One of the things that Matt Rowan does very effectively in the stories that constitute BIG VENERABLE is misdirection. That's a tricky thing to do in a short story. You can do it in a novel, easily enough. In fact, you sort of need to do it in a novel. A novel is like a long ride in a small car with a chatty driver, and if all you ever do in your drive is start out in New Jersey and head straight and level down Interstate 80 all the way to San Francisco, things can get boring in a hurry. You have to take the occasional off-ramp and head down the occasional side-road to keep the story rolling along.
Short stories aren't like that. Short stories take you from your house to Lowe's to pick up some rubber washers and back. You might have an interesting adventure or two on the way there, and that's fine, but what you don't have is the time you'd need to stop in that little Oaxacan place in the strip mall where you get your hair cut and get a couple of tacos and sit in your car and eat them while you listen to old Ryan Adams CDs. You may want to do that, and it's understandable, because, really, don't we all want to spend at least a little time eating the occasional puffy taco and listening to modern rockabilly. You could even get a Dr Pepper and a Little Debbie oatmeal cream pie at that bodega next to the dry cleaners if you had the time, but you don't, because after all, you need to fix the garden hose before it gets dark, and misdirections in short stories only work if they lead you back home again.

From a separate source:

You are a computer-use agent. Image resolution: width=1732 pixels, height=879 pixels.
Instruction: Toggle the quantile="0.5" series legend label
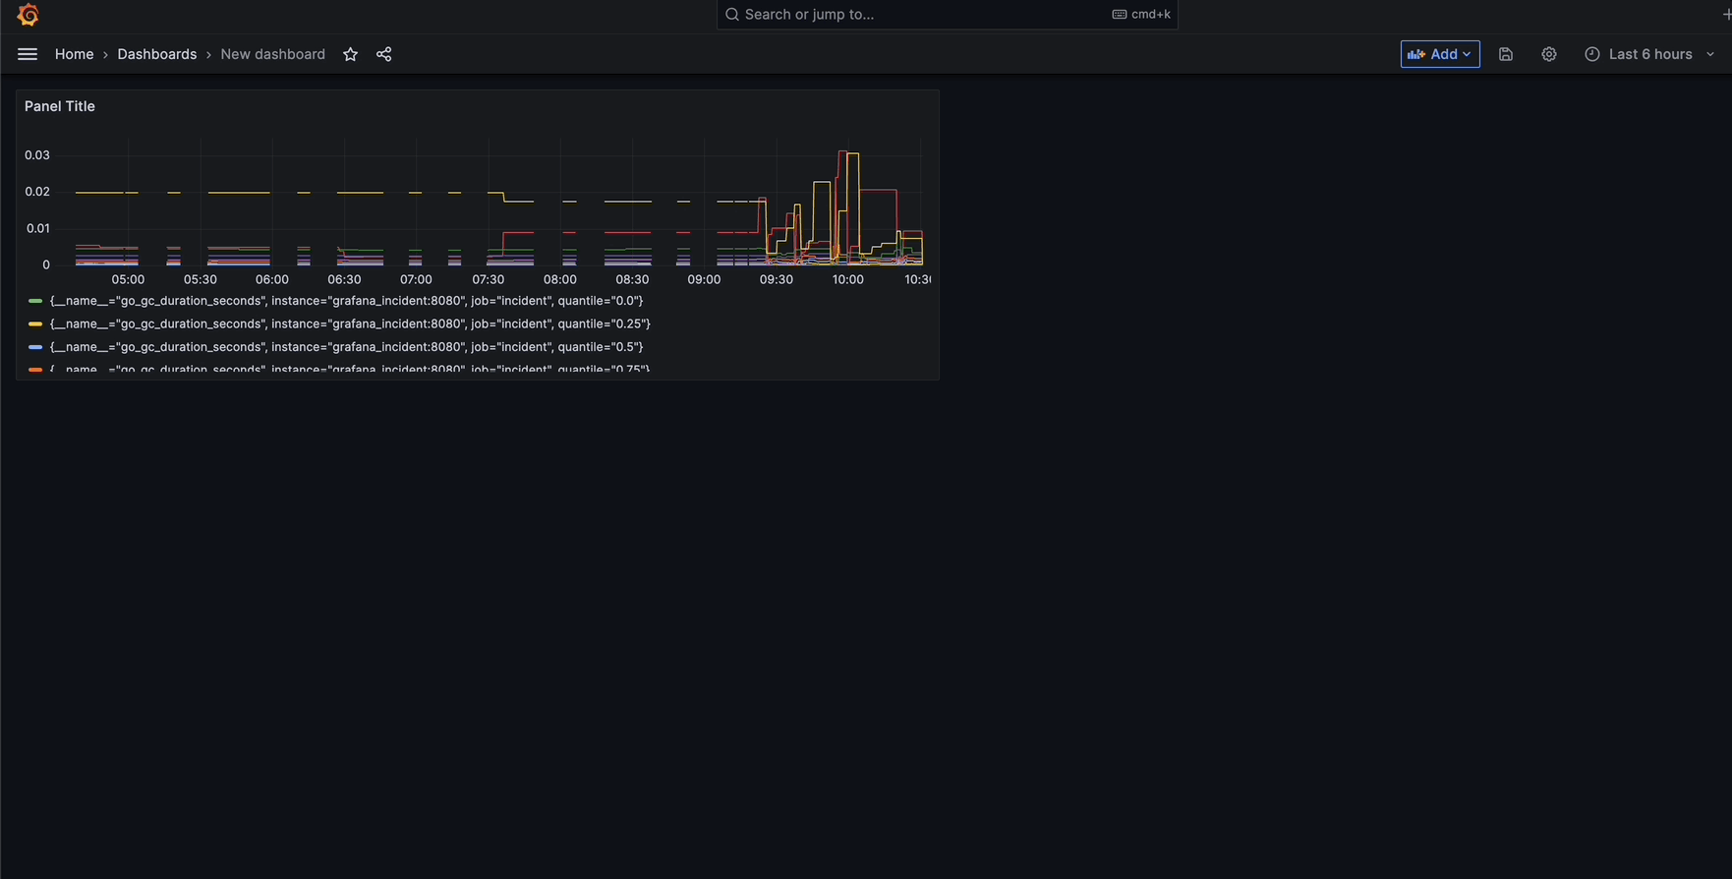[x=346, y=347]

Rowan's previous collection, WHY GOD WHY, had a very anarchic, childish sensibility that's largely gone from these pages. The tone here is more adolescent, and Rowan populates this collection with characters that are stupid enough to deserve our pity, and well-written enough to deserve our compassion. The no-account burger flippers and wanna-be reality TV show contestants that populate BIG VENERABLE are scuffling around in a world that God never made, but Matt Rowan did.
This does not often turn out well for them, because where Rowan's worldview differs from ours, it's always grotesque and usually awful. Many horrible and painful things happen in BIG VENERABLE. The good news is that sometimes the horrible and painful things happen to the right person at the right time. Sometimes, that's all you can really expect.

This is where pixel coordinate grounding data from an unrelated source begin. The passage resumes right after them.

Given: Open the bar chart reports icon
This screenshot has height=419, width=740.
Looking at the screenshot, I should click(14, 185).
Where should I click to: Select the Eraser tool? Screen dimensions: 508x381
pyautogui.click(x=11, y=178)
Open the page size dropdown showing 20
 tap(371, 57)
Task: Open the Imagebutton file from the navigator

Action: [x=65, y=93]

While some of the less fantastical stories are good and have heart this book really shines in the short stories that are over the top and have one foot in reality and another in scifi/fantasy. If you love George Saunders or movies like Brazil this book will be right up your alley. Sincerely looking forward to a full length novel from Matt .
Some critic compared author Matt Rowan to, like, a millennial version of George Sanders.
First of all, who wants to be any kind of version of George Saunders?
Also, I’m pretty sure the majority of millennials have never even heard of George Saunders, probably because he doesn’t publish via Vice/Boost House.
Finally, Matt Rowan is no spring chicken, I’ll tell you that right now.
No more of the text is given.